サトイモやコンニャクなど、食品として重要なものも多いが、美しい葉や花を観賞するために栽培される種も多い。
かつてはサトイモ目に分類されていた。
特徴
サトイモ科の植物は、花に大きな特徴がある。花そのものは小さく、花びらがあっても目立たず、花びらがない場合もある。雄花と雌花に分かれているものもあり、いずれにしても、個々の花は小さく、目立たない。花は肉質の太い柄の上に一面に並んでつき、肉穂花序(にくすいかじょ)と呼ばれる。
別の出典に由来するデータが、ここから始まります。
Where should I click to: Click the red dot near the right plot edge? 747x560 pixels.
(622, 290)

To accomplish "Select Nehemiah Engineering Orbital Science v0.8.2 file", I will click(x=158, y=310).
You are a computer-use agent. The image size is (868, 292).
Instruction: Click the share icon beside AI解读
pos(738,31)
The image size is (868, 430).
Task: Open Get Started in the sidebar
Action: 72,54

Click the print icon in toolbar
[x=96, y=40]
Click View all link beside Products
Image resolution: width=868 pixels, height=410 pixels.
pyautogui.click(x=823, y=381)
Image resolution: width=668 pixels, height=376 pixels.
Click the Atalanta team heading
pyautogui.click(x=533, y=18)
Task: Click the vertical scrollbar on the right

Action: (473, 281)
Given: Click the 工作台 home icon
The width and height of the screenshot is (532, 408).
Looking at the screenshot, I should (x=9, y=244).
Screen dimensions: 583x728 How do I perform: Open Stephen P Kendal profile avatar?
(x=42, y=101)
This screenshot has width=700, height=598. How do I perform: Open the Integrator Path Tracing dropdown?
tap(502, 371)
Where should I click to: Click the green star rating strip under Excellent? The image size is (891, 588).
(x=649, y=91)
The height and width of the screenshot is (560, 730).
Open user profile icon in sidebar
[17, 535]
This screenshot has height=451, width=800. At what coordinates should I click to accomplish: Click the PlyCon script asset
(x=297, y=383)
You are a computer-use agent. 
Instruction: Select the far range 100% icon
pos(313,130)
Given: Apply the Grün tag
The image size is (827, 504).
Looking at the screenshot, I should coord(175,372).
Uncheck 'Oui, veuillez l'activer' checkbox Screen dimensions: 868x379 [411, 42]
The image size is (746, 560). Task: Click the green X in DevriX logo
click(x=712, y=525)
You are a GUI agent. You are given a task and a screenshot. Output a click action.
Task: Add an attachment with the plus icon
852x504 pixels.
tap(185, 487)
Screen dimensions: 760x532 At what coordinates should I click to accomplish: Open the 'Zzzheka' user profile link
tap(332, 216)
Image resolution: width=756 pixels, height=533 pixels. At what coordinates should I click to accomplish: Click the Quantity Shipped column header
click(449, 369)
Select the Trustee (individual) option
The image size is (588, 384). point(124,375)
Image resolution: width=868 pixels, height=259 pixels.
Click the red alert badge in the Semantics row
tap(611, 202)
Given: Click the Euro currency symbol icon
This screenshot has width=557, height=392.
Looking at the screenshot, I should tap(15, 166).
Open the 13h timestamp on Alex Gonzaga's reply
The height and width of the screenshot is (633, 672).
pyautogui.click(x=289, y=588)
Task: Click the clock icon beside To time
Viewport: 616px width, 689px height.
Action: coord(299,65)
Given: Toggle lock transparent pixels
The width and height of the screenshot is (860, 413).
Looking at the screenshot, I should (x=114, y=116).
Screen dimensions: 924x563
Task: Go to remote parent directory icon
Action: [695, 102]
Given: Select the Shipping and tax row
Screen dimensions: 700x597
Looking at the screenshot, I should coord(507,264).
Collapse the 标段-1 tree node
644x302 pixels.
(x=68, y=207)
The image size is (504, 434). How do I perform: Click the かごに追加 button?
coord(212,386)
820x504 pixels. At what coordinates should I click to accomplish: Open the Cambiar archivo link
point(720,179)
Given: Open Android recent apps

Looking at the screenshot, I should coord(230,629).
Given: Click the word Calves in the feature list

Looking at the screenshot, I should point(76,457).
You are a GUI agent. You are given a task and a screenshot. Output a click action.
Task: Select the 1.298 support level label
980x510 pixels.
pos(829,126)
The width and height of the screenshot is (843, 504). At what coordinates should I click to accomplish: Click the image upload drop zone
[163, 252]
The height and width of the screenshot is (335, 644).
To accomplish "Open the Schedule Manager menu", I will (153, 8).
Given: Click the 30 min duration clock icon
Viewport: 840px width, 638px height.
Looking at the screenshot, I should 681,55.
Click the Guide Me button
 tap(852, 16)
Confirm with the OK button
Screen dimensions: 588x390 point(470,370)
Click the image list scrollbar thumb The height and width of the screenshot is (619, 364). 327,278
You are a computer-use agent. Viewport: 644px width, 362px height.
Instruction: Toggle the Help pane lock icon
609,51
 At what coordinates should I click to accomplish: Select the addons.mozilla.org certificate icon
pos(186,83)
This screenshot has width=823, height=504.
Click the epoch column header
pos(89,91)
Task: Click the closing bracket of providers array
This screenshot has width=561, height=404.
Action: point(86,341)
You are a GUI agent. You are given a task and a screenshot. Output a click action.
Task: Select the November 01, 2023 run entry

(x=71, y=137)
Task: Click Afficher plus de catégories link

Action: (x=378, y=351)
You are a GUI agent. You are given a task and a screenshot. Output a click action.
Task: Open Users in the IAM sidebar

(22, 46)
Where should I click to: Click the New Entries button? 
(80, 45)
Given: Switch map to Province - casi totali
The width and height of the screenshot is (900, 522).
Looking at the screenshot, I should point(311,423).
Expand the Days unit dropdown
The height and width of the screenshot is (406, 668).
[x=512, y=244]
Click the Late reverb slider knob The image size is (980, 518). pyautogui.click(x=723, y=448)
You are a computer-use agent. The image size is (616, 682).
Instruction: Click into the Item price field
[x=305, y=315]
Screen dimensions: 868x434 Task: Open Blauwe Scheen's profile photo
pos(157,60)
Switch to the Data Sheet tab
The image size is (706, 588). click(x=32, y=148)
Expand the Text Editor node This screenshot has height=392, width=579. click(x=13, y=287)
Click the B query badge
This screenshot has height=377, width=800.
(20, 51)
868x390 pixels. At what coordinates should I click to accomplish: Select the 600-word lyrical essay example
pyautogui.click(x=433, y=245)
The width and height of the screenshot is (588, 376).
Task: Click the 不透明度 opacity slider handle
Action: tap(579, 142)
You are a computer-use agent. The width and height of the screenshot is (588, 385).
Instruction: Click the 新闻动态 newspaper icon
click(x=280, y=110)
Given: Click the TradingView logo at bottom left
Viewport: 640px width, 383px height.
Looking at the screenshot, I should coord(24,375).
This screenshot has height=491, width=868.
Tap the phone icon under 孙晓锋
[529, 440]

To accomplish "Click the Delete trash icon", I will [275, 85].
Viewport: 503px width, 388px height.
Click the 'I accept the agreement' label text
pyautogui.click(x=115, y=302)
花は穂全体に着くものが多いが、穂の先端に花のない部分(付属体)があって、さまざまな形になるものもある。
穂の根元からは苞が出る。サトイモ科の植物では、多くの場合、苞が単純な葉の形ではなく、花の穂を包むような形になって、特別な色を持ち、目立つものが多い。言わば、花びらの役割を担っている。このような苞を仏炎苞(ぶつえんほう)と呼ぶ。仏炎苞の袋状の部分を筒部、筒部の上部で長い舌のように伸びる部分を舷部と呼ぶ。
このような構造を取る理由としては、花に寄ってくる昆虫を内部に閉じ込めることで、滞在時間を長くして受粉の確率を高めていると考えられる。
なお、東南アジア産のコンニャクの一種、ショクダイオオコンニャク(テンプレート:Snamei)は、花序の先端までが3mにも達し、花序としては世界で一番背が高いと言われる。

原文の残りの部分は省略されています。